Directions for this task –
A word-for-word copy of the listing that follows is required.

╭──

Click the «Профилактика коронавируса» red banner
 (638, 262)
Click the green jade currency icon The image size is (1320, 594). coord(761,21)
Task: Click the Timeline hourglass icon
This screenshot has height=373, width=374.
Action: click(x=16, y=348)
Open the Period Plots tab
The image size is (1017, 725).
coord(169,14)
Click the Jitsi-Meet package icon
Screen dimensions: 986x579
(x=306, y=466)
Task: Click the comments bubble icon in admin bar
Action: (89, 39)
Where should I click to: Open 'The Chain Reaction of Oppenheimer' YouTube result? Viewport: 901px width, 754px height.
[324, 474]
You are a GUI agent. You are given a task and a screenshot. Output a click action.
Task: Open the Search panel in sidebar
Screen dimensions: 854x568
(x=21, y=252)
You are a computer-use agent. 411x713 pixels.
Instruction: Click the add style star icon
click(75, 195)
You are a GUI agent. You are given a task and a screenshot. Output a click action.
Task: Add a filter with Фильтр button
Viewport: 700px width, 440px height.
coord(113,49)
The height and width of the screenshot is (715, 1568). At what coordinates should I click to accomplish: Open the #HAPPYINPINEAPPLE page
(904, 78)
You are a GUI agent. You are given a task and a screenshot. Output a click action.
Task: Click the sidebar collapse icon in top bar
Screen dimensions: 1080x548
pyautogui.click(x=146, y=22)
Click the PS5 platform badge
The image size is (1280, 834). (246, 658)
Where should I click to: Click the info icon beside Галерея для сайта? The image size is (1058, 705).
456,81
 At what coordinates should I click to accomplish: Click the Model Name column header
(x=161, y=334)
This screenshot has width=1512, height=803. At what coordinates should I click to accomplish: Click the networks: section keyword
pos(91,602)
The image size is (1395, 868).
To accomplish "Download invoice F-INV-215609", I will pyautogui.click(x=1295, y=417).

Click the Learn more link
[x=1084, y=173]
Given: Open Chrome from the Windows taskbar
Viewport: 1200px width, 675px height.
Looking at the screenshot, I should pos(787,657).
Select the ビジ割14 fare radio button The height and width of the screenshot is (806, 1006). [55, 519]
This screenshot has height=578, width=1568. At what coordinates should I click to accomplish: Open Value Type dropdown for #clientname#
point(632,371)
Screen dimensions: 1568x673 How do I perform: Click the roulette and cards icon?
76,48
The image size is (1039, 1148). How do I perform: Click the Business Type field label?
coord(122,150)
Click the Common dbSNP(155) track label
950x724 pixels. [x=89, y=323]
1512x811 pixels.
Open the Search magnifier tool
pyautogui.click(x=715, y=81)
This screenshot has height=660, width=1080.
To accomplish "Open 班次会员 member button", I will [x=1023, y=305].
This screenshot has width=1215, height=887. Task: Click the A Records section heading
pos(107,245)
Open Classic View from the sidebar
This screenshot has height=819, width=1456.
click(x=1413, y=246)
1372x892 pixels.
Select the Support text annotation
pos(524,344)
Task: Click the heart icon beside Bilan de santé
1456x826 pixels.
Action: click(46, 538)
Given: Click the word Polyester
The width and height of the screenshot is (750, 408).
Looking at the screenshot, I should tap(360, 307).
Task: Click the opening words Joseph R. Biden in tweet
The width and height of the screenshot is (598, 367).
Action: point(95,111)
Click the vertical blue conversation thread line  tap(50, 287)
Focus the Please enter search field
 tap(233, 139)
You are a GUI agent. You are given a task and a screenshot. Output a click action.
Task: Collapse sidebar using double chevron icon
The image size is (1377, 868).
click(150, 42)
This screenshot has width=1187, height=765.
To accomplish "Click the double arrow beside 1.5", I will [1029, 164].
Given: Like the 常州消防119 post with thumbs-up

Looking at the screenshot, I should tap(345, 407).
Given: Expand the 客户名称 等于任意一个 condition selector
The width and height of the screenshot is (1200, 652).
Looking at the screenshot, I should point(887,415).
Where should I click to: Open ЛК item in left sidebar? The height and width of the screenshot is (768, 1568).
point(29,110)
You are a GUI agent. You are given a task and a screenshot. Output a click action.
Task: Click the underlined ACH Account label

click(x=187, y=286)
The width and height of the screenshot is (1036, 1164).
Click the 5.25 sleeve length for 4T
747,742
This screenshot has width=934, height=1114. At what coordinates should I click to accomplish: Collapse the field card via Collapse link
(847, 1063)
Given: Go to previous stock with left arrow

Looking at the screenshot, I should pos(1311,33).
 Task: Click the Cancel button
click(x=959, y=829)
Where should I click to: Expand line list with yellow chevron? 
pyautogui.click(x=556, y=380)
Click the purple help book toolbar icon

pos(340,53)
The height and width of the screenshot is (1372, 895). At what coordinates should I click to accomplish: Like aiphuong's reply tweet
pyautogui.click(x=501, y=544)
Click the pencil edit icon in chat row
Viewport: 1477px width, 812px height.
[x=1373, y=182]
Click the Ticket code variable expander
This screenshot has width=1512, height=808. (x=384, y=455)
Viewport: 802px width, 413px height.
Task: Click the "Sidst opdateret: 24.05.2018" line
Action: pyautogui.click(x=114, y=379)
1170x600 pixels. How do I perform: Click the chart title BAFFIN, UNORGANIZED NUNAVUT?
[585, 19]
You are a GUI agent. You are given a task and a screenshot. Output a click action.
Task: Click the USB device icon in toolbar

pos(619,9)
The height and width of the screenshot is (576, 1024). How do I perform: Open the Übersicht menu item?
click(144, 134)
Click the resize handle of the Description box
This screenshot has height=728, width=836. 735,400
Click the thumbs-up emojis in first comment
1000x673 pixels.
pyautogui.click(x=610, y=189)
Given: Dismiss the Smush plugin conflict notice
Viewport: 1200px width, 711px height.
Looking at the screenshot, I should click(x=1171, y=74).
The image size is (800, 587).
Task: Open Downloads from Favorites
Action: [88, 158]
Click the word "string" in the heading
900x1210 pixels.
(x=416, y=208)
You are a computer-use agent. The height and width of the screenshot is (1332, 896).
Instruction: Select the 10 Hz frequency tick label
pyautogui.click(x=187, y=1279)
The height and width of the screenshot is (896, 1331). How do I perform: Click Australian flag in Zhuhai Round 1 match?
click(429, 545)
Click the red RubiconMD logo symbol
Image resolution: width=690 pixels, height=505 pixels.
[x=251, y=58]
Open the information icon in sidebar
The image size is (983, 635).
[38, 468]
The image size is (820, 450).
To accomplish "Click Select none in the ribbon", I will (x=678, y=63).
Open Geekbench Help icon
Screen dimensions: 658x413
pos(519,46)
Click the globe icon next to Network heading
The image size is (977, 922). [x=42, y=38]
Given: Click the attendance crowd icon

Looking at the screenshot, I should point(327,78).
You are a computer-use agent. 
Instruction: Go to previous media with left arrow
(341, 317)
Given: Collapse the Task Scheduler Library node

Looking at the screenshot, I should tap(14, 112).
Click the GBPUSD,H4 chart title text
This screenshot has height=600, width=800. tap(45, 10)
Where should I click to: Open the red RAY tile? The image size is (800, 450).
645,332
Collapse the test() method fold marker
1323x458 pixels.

╰──

Response to the exercise –
Click the «Профилактика коронавируса» red banner
 (638, 262)
Click the green jade currency icon The image size is (1320, 594). coord(761,21)
Task: Click the Timeline hourglass icon
This screenshot has height=373, width=374.
Action: click(x=16, y=348)
Open the Period Plots tab
The image size is (1017, 725).
coord(169,14)
Click the Jitsi-Meet package icon
Screen dimensions: 986x579
(x=306, y=466)
Task: Click the comments bubble icon in admin bar
Action: (89, 39)
Where should I click to: Open 'The Chain Reaction of Oppenheimer' YouTube result? Viewport: 901px width, 754px height.
[324, 474]
You are a GUI agent. You are given a task and a screenshot. Output a click action.
Task: Open the Search panel in sidebar
Screen dimensions: 854x568
(x=21, y=252)
You are a computer-use agent. 411x713 pixels.
Instruction: Click the add style star icon
click(75, 195)
You are a GUI agent. You are given a task and a screenshot. Output a click action.
Task: Add a filter with Фильтр button
Viewport: 700px width, 440px height.
coord(113,49)
The height and width of the screenshot is (715, 1568). At what coordinates should I click to accomplish: Open the #HAPPYINPINEAPPLE page
(904, 78)
You are a GUI agent. You are given a task and a screenshot. Output a click action.
Task: Click the sidebar collapse icon in top bar
Screen dimensions: 1080x548
pyautogui.click(x=146, y=22)
Click the PS5 platform badge
The image size is (1280, 834). (246, 658)
Where should I click to: Click the info icon beside Галерея для сайта? The image size is (1058, 705).
456,81
 At what coordinates should I click to accomplish: Click the Model Name column header
(x=161, y=334)
This screenshot has width=1512, height=803. At what coordinates should I click to accomplish: Click the networks: section keyword
pos(91,602)
The image size is (1395, 868).
To accomplish "Download invoice F-INV-215609", I will pyautogui.click(x=1295, y=417).

Click the Learn more link
[x=1084, y=173]
Given: Open Chrome from the Windows taskbar
Viewport: 1200px width, 675px height.
Looking at the screenshot, I should pos(787,657).
Select the ビジ割14 fare radio button The height and width of the screenshot is (806, 1006). [55, 519]
This screenshot has height=578, width=1568. At what coordinates should I click to accomplish: Open Value Type dropdown for #clientname#
point(632,371)
Screen dimensions: 1568x673 How do I perform: Click the roulette and cards icon?
76,48
The image size is (1039, 1148). How do I perform: Click the Business Type field label?
coord(122,150)
Click the Common dbSNP(155) track label
950x724 pixels. [x=89, y=323]
1512x811 pixels.
Open the Search magnifier tool
pyautogui.click(x=715, y=81)
This screenshot has height=660, width=1080.
To accomplish "Open 班次会员 member button", I will [x=1023, y=305].
This screenshot has width=1215, height=887. Task: Click the A Records section heading
pos(107,245)
Open Classic View from the sidebar
This screenshot has height=819, width=1456.
click(x=1413, y=246)
1372x892 pixels.
Select the Support text annotation
pos(524,344)
Task: Click the heart icon beside Bilan de santé
1456x826 pixels.
Action: click(46, 538)
Given: Click the word Polyester
The width and height of the screenshot is (750, 408).
Looking at the screenshot, I should tap(360, 307).
Task: Click the opening words Joseph R. Biden in tweet
The width and height of the screenshot is (598, 367).
Action: point(95,111)
Click the vertical blue conversation thread line  tap(50, 287)
Focus the Please enter search field
 tap(233, 139)
You are a GUI agent. You are given a task and a screenshot. Output a click action.
Task: Collapse sidebar using double chevron icon
The image size is (1377, 868).
click(150, 42)
This screenshot has width=1187, height=765.
To accomplish "Click the double arrow beside 1.5", I will [1029, 164].
Given: Like the 常州消防119 post with thumbs-up

Looking at the screenshot, I should tap(345, 407).
Given: Expand the 客户名称 等于任意一个 condition selector
The width and height of the screenshot is (1200, 652).
Looking at the screenshot, I should point(887,415).
Where should I click to: Open ЛК item in left sidebar? The height and width of the screenshot is (768, 1568).
point(29,110)
You are a GUI agent. You are given a task and a screenshot. Output a click action.
Task: Click the underlined ACH Account label

click(x=187, y=286)
The width and height of the screenshot is (1036, 1164).
Click the 5.25 sleeve length for 4T
747,742
This screenshot has width=934, height=1114. At what coordinates should I click to accomplish: Collapse the field card via Collapse link
(847, 1063)
Given: Go to previous stock with left arrow

Looking at the screenshot, I should pos(1311,33).
 Task: Click the Cancel button
click(x=959, y=829)
Where should I click to: Expand line list with yellow chevron? 
pyautogui.click(x=556, y=380)
Click the purple help book toolbar icon

pos(340,53)
The height and width of the screenshot is (1372, 895). At what coordinates should I click to accomplish: Like aiphuong's reply tweet
pyautogui.click(x=501, y=544)
Click the pencil edit icon in chat row
Viewport: 1477px width, 812px height.
[x=1373, y=182]
Click the Ticket code variable expander
This screenshot has width=1512, height=808. (x=384, y=455)
Viewport: 802px width, 413px height.
Task: Click the "Sidst opdateret: 24.05.2018" line
Action: pyautogui.click(x=114, y=379)
1170x600 pixels. How do I perform: Click the chart title BAFFIN, UNORGANIZED NUNAVUT?
[585, 19]
You are a GUI agent. You are given a task and a screenshot. Output a click action.
Task: Click the USB device icon in toolbar

pos(619,9)
The height and width of the screenshot is (576, 1024). How do I perform: Open the Übersicht menu item?
click(144, 134)
Click the resize handle of the Description box
This screenshot has height=728, width=836. 735,400
Click the thumbs-up emojis in first comment
1000x673 pixels.
pyautogui.click(x=610, y=189)
Given: Dismiss the Smush plugin conflict notice
Viewport: 1200px width, 711px height.
Looking at the screenshot, I should click(x=1171, y=74).
The image size is (800, 587).
Task: Open Downloads from Favorites
Action: [88, 158]
Click the word "string" in the heading
900x1210 pixels.
(x=416, y=208)
You are a computer-use agent. The height and width of the screenshot is (1332, 896).
Instruction: Select the 10 Hz frequency tick label
pyautogui.click(x=187, y=1279)
The height and width of the screenshot is (896, 1331). How do I perform: Click Australian flag in Zhuhai Round 1 match?
click(429, 545)
Click the red RubiconMD logo symbol
Image resolution: width=690 pixels, height=505 pixels.
[x=251, y=58]
Open the information icon in sidebar
The image size is (983, 635).
[38, 468]
The image size is (820, 450).
To accomplish "Click Select none in the ribbon", I will (x=678, y=63).
Open Geekbench Help icon
Screen dimensions: 658x413
pos(519,46)
Click the globe icon next to Network heading
The image size is (977, 922). [x=42, y=38]
Given: Click the attendance crowd icon

Looking at the screenshot, I should point(327,78).
You are a computer-use agent. 
Instruction: Go to previous media with left arrow
(341, 317)
Given: Collapse the Task Scheduler Library node

Looking at the screenshot, I should tap(14, 112).
Click the GBPUSD,H4 chart title text
This screenshot has height=600, width=800. tap(45, 10)
Where should I click to: Open the red RAY tile? The image size is (800, 450).
645,332
Collapse the test() method fold marker
1323x458 pixels.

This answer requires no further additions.